Marcelo entonces la giró, presionándola contra la ventana francesa para darle un beso apasionado e intenso, su afecto inconfundible.
El beso desbordaba sentimientos intensos y enredados, incluso llevando un rastro de venganza.
Renee no había experimentado un momento tan abrumador de Marcelo en mucho tiempo. Instintivamente intentó alejarse, pero él le sujetó firmemente las muñecas sobre su cabeza, dejándola a su merced.
Él estaba realmente furioso.
Una vez que se dio cuenta de esto, dejó de resistirse, esperando que su sumisión calmara su enojo. Sin embargo, el sabor a sangre en su boca pronto la hizo sentir náuseas, provocando que una profunda arruga se formara en su rostro.
Usando toda su fuerza, Renee empujó a Marcelo. Apenas capaz de mantenerse en pie, se inclinó y vomitó. Como no había comido en un buen rato, solo salió bilis.

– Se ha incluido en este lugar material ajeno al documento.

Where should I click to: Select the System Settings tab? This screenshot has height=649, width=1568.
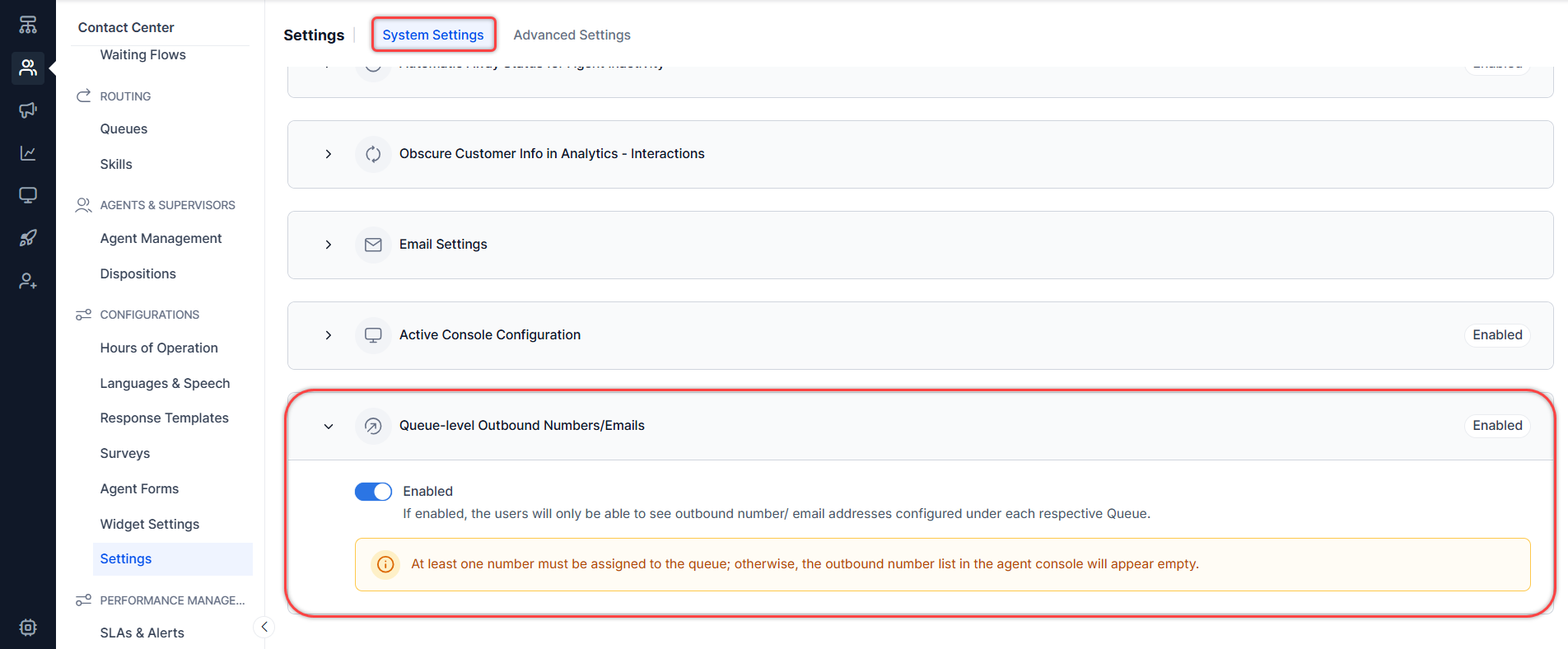(x=433, y=35)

Al ver su angustia, la expresión de Marcelo cambió drásticamente mientras sostenía su cintura para mantenerla erguida.
—¿Te sientes mal? —preguntó, con preocupación evidente en su voz mientras le limpiaba suavemente la boca.
Renee, intentando hablar, notó su expresión sombría.
Su habitual compostura fue reemplazada por una mezcla de ira y preocupación, una imagen inusual en él.
Este choque de sentimientos hizo que Renee se sintiera tanto divertida como molesta. Rápidamente se dio cuenta de la raíz de su frustración.
—Es el sabor de la sangre lo que me está enfermando —explicó.
No era el beso en sí sino el sabor metálico lo que le revolvía el estómago.
Al tocarse los labios entumecidos, un dolor agudo reveló un pequeño corte.
Marcelo notó la herida en la comisura de su boca. Su irritación desapareció inmediatamente, reemplazada por una sensación de vergüenza.
—Lo siento, Renee.
Mirando el pañuelo en su mano, Renee se rio y le tomó el pelo:
—¿No eres tú el obsesionado con la limpieza? ¿No te parece asqueroso esto?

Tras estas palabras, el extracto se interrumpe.